[Dataset rows]
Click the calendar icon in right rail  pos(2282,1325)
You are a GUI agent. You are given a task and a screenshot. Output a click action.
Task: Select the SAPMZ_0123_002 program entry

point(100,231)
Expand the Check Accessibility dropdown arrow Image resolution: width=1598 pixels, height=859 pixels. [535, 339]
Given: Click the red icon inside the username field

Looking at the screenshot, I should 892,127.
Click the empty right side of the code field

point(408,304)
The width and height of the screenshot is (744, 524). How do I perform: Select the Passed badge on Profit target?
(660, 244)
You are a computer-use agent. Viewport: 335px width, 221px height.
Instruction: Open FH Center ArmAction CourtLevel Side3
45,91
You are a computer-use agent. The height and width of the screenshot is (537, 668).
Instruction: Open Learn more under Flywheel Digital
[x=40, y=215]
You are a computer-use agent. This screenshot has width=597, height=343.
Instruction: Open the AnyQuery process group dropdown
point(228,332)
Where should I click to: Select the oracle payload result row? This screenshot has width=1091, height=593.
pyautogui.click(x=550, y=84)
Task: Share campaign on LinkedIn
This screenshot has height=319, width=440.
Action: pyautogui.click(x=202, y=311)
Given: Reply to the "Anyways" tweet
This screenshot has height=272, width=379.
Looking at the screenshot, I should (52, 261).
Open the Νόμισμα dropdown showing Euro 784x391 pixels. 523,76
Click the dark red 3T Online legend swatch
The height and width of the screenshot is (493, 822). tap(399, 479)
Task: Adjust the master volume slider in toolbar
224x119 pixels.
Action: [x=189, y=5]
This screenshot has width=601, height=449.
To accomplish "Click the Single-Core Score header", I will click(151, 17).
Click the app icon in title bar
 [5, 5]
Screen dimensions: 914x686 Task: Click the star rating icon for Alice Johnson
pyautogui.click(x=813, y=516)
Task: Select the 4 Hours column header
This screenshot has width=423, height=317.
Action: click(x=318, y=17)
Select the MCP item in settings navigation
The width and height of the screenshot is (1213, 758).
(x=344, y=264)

TASK TO CARRY OUT:
Rewrite the lines starting at the one containing "Given: Click the" and ending at the one containing "point(228,332)" as a numbered list, leaving out any blank lines.

SOLUTION TO THE PROBLEM:
1. Given: Click the red icon inside the username field
2. Looking at the screenshot, I should 892,127.
3. Click the empty right side of the code field
4. point(408,304)
5. The width and height of the screenshot is (744, 524). How do I perform: Select the Passed badge on Profit target?
6. (660, 244)
7. You are a computer-use agent. Viewport: 335px width, 221px height.
8. Instruction: Open FH Center ArmAction CourtLevel Side3
9. 45,91
10. You are a computer-use agent. The height and width of the screenshot is (537, 668).
11. Instruction: Open Learn more under Flywheel Digital
12. [x=40, y=215]
13. You are a computer-use agent. This screenshot has width=597, height=343.
14. Instruction: Open the AnyQuery process group dropdown
15. point(228,332)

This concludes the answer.